In the first national semifinal, Houston, playing in its third consecutive Final Four, edged Virginia, which reached the Final Four as a No. 7 seed in the East region, 49–47. The Cavaliers reached the national semifinals despite the graduation of four-time All-American Ralph Sampson the previous season. Coincidentally, Houston's All-America center, Akeem Olajuwon, would soon become Sampson's teammate with the Houston Rockets.

In the NCAA final, Georgetown faced Houston on April 2. Reggie Williams demonstrated his true potential for the first time, putting in a strong defensive performance and shooting 9-for-18 (50.0%) from the field with 19 points and seven rebounds in the game, while David Wingate scored 16 points and Ewing managed 10 points and nine rebounds.
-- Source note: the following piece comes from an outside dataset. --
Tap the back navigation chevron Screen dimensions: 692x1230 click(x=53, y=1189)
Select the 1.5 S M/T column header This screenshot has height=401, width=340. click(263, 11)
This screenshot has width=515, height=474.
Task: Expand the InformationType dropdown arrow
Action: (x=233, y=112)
Jackson scored 11 points and had six assists, two of which set up Ewing and Michael Graham for decisive baskets late in the game. The game was decided well before the final whistle, and the Hoyas won the school's first national championship 84–75. Late in the game, with Georgetown enjoying a comfortable lead, Thompson began to pull starters out and give bench players some time on the court; the game's enduring image came when senior guard Fred Brown came out of the game. Two years earlier, Brown had mistakenly passed the ball to North Carolina's James Worthy in the last seconds of the 1982 championship game, ruining Georgetown's chances for a final game-winning shot and allowing North Carolina to take the national championship, and cameras had captured Thompson consoling a devastated Brown with a hug as the Tar Heels celebrated. As Brown left the 1984 championship game, cameras caught Brown and Thompson again embracing on the sideline, this time to celebrate a victory.

Schedule and venues

The following are the sites that were selected to host each round of the 1984 tournament, and their host(s):

Opening Round
March 13
East/West Regions
 Palestra, Philadelphia, Pennsylvania (Penn/Temple)
Mideast/Midwest Regions
 University of Dayton Arena, Dayton, Ohio (Dayton)

First/Second Rounds
March 15 and 17
East Region
 Charlotte Coliseum, Charlotte, North Carolina (UNC Charlotte)
Mideast Region
 BJCC Coliseum, Birmingham, Alabama (Southeastern Conference)
Midwest Region
 Mid-South Coliseum, Memphis, Tennessee (Memphis State)
West Region
 Special Events Center, Salt Lake City, Utah (Utah)
March 16 and 18
East Region
 Brendan Byrne Arena, East Rutherford, New Jersey (Seton Hall)
Mideast Region
 MECCA Arena, Milwaukee, Wisconsin (UW-Milwaukee/Marquette)
Midwest Region
 Bob Devaney Sports Center, Lincoln, Nebraska (Nebraska)
West Region
 Beasley Coliseum, Pullman, Washington (Washington State)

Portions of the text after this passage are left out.